Final Days

Final Days – one and a half hours of abs and no story

Alone (USA)


Final Days is now available to rent, buy or stream.

Rating: 1 out of 5.

Pandemic-themed horrors are here to stay, especially given recent events, but while a few have managed to reflect the absolute horror of lockdown, others have faltered. Final Days is sadly one that falters as it attempts to explore pandemic themes within a tried and tested zombie format. In fact, the only remotely engaging segment of director Johnny Martin’s lacklustre horror is a brief appearance from Donald Sutherland mid-way through. Martin’s film is void of bite as a troop of bland and decidedly laughable zombies usher in the apocalypse while Tyler Posey walks around his apartment half-naked.

I predominantly found myself far more interested in Tyler’s tattoos than in the potential end of humanity as the ex-Teen Wolf star got naked as much as possible. Of course, I am not complaining, but Tyler’s bare midriff on repeat is hardly riveting viewing. As a result, we are offered no more than one and a half hours of abs and no story. This is not a direct criticism of Posey’s performance, as he does everything possible with the lacklustre script, but the body shots are clearly a cheap ploy to cover the tracks of a decidedly weak screenplay.


On waking up next to a random girl (who soon vanishes), Aiden (Tyler Posey) has little recollection of the night before. But, as he pulls his arse out of bed, Aiden’s morning is about to descend into the pits of hell. Aiden opens the curtains to witness a handful of people running around covered in blood before a helicopter crashes into a nearby highrise. A hangover and the apocalypse aren’t the best mix, as Aiden quickly pulls on his pants before his freshly-bitten neighbour (the first of many zombies to threaten his security) attempts to invade his flat. Fearing more zombie neighbours are on their way, Aiden quickly barricades himself into the apartment with a fridge. We then spend the next thirty minutes watching Posey’s beard grow as he records a video diary nobody will see nor care about, including us! But, just when Aiden is ready to end it all with a makeshift noose, he spots an uninfected girl from his window.

Eva (Summer Spiro) lives in the apartment opposite Aiden, her immaculate hair, makeup and clothes hiding the fact that she has no running water, little food and no electricity. Of course, Aiden finds himself immediately transfixed by the young woman, and a new mission forms in his mind.
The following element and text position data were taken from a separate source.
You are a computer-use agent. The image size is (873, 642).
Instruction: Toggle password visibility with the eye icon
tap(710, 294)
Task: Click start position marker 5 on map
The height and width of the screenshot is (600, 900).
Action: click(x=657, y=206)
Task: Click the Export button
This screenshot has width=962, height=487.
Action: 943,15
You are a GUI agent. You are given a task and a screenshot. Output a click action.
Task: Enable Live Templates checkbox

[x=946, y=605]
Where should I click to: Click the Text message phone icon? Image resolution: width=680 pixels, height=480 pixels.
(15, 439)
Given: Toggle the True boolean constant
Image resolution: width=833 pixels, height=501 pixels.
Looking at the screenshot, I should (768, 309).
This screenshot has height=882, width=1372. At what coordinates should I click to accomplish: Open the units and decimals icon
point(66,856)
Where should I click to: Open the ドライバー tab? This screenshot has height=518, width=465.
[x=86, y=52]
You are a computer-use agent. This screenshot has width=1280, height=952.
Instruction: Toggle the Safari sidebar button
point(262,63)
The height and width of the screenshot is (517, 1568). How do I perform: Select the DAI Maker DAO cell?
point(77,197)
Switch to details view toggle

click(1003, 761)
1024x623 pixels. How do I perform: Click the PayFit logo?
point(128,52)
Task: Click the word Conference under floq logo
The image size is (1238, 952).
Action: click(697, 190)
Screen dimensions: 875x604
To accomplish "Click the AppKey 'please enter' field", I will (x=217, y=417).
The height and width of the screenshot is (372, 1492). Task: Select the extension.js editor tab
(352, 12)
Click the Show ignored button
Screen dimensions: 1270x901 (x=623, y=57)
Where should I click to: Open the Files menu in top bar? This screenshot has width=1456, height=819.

He must protect Eva at all costs and make babies as soon as possible. But how can he support and woo her when a zombie-riddled courtyard separates them?


The story is riddled with ridiculous plot holes, laughable dialogue and zombies who never manage to generate an ounce of fear. However, one interesting sequence could have saved Final Days, given more time and development. In this sequence, Donald Sutherland and Tyler Posey meet unexpectedly in a neighbouring flat as they search for food – the tension of their meeting growing as they attempt to understand each other’s motives. Aiden is innocent to the horror Sutherland’s character, Edward, is hiding until it comes into view. However, the promising horror of this short interlude is quickly discarded in favour of Aiden and Eva’s love story and their mission for zombie-free babies.

Unfortunately, Final Days’ attempt to reflect our current pandemic world within a classic zombie horror format never gets off the ground with a screenplay that is a jumble of ideas and a lazy love story that is often painful to watch. As a short film, it possibly could have worked, but as a feature Final Days only made, we wish the world was ending!